The CRM solution is very attractive to small businesses who may purchase one or two licenses instead of a large expensive name brand package from People Soft or SAP. At the same time, the company has been able to land several large customers such as Citigroup who typically purchase large numbers of seats. These large clients are more likely to drive higher margins as there is less administrative work per user for CRM to take care of. The diversified base of customers helps drive revenue stability and ward off weakness from any one sector in the overall economy. Interestingly, the company has noted that business from its financial customers has held up relatively well despite challenges in that vertical.
The typical revenue model used revolves around user licenses. A company will pay a monthly fee for each ID that is able to access the system. This drives a stable cash stream as visibility into renewals is typically very strong. At the same time, CRM is experimenting with the idea of charging for each time a user logs into the program. This may help to land smaller customers who only need CRM for a small portion of their business and do not want to pay the full license fee for unlimited monthly access. It will take time to see how many clients adopt this option and what the overall effect to margins and profitability are. Analysts appear excited about the choices, but it is difficult to see how this will drive profitability enough to make a material difference.

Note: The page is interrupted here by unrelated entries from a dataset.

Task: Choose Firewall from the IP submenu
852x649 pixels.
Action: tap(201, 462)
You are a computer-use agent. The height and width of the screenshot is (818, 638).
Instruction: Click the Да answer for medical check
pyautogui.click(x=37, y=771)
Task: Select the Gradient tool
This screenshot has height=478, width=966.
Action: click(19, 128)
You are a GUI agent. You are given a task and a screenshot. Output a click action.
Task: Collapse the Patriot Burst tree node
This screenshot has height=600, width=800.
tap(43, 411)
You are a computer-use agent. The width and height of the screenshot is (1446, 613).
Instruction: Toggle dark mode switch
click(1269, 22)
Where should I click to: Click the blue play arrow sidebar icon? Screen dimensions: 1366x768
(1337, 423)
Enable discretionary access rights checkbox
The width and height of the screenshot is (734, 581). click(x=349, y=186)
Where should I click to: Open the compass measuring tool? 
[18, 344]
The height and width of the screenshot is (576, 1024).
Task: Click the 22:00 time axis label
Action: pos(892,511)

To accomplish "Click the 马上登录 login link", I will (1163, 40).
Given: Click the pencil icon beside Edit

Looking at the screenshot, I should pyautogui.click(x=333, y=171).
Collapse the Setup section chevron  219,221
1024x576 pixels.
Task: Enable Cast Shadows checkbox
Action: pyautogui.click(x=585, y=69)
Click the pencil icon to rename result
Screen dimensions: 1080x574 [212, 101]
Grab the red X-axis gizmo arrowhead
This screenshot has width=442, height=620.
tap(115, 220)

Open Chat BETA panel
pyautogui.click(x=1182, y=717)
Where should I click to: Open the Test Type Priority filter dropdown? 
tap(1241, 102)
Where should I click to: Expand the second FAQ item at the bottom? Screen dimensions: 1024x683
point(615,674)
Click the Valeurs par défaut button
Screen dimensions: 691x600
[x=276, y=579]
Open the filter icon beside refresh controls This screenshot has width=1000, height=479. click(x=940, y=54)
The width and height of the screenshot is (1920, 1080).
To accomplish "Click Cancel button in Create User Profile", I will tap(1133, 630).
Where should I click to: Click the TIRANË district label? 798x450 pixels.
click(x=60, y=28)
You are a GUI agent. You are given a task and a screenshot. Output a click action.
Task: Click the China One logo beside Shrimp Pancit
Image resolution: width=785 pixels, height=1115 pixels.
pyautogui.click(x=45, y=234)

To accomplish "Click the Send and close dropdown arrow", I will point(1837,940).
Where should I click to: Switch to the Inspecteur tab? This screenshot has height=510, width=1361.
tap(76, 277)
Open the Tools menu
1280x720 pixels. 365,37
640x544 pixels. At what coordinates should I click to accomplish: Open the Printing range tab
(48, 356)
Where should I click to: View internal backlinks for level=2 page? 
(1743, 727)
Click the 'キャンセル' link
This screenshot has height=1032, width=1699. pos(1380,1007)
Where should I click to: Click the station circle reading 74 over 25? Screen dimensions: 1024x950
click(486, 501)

Up to this point, CRM has enjoyed a relatively stable monopoly and has built quite a following being the only major player to offer this type of service with a strong quality and reliability approach. Now that the market sees a profitable business operating in the space, competition is picking up and the heavy hitters are getting involved. Deep pocket competitors such as SAP and Oracle could wring a substantial portion of the profit margin out of the businesses as the participants compete for customers. CRM has stated that they are not concerned with new entrants because they have an eight year technology lead on the market. However, it seems likely that that gap would be narrowed rather quickly if it became a strategic initiative of one of these larger firms.
The largest concern for investors is one that is currently being completely overlooked. The stock is trading at 175 times NEXT year’s consensus earnings estimates. Now the counter to this concern is that the company is growing revenue at geometric rates and it is only a matter of time until this revenue is translated to profitability. This argument sounds reminiscent of the logic from the late 90’s when every growth company traded on a price to sales ratio regardless of whether the company earned money or not. Now CRM is profitable and growing, but not nearly fast enough to make up for the price tag that is placed on this emotional name.
Shorting momentum stocks is very tricky because it is difficult to tell exactly when the market will finally begin to value a stock based on more traditional measures. If it is overvalued at 175 times earnings, it doesn’t mean the market can’t push it farther towards 200 or 250 times earnings. However, the unstable stock market, and the increase in risk aversion has begun to change the market dynamics. As investors look for safer places to park their capital, names with hefty price tags will likely see multiple contraction and few growth stocks will escape unscathed. CRM appears to be a good candidate for devaluation and may present an opportunity to capitalize by selling short.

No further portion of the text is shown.